第17話 ゴブリン強いのか、私たちが弱いのか



 ゴブリンまだ一匹倒しただけやのに。なんやこの疲労感……。


 自分の血に濡れた手を見て、震えが止まらない。現実味がないのにすごく現実的。

 感触が、感覚が、臭いが、声が。アァ、気持ち悪い。


 口元に浮かぶ小さな笑みを誤魔化すように、咳をする。


「留美、大丈夫?」


「うん」


 心配そうにママが肩に寄り添ってくれる。

 自分の血の気が引いている気がするのは、気のせいではないだろう。それにきっと、いま留美はひどい顔をしている。

 それでもゾクゾクする高ぶる感じの感覚が、無くなってくれない。一時的なハイになってるのかも。
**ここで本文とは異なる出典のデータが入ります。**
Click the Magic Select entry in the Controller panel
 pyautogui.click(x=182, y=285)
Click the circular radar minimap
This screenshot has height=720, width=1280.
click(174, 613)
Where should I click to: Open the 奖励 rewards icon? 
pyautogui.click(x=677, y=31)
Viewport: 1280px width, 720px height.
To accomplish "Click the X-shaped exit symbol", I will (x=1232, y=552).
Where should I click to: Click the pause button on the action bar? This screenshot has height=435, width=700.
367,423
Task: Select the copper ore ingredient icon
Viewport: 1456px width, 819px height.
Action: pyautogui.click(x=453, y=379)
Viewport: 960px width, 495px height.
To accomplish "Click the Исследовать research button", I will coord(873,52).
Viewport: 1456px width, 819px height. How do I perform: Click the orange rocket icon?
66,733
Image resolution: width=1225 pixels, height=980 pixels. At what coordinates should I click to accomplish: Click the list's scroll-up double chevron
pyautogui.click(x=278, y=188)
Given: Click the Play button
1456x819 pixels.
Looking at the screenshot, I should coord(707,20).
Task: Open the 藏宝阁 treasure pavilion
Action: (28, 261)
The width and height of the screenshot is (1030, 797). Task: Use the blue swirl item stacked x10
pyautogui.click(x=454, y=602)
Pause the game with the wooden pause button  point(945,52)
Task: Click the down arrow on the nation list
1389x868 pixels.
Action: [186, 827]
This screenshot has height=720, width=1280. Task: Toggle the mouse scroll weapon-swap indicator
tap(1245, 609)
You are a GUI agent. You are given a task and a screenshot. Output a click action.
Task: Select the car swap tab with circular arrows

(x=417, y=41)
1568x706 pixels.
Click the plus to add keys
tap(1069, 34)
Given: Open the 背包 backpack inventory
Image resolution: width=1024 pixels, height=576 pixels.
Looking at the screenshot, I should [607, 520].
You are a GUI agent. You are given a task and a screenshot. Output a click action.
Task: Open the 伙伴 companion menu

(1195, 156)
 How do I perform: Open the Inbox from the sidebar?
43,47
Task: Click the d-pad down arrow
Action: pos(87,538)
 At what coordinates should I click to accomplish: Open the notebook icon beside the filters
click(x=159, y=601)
 感情と身体が合ってないな。どっちが留美の本当の気持ち?



「無茶するなよ」


 両親は心配してくれるけど、一番危なかったのは雷や。留美が躊躇ちゅうちょしてたせいで。

 打ち合いになってたらやばかったし。

 川に突き落とされててもやばかった。刺し殺されてたかもしれん。


 次は大丈夫。次はちゃんとできる。足も手も動く。最悪殴れば動く。

 できるよな、留美。



 打ち合いは、戦闘経験皆無の留美達には、絶対キツイ。

 チャンバラすらした事ないからな。


 作戦通りとはいかんかったけど、ゴブリンが油断してくれたんと、動き止めてくれたんが幸運やった。

 次はどうしよう。


 同じ失敗はしたくないけど、一つのパターンを体に染み込ませるのもありよな。



 手を川で洗う。

 ゴブリンの左耳を切り取って、血がつかないようにポーチに入れた。


 なんで誰もとってくれないんだよ。



 チャプチャプ。


 どんな作戦なら、安全に敵を殺せるやろう。

 どう立ち回れば安全やろう。

 当分一匹をやるとして。……あぁ、敵を殺せるか。が問題かもしれん。


 雷はどう? 敵を殺せそう?

 留美はどう? 次も殺せる?

 パパは問題なさそう。遠距離やし。でも近づかれたら危なそう。一対一になったら、魔法唱えてる暇とかないやろうな。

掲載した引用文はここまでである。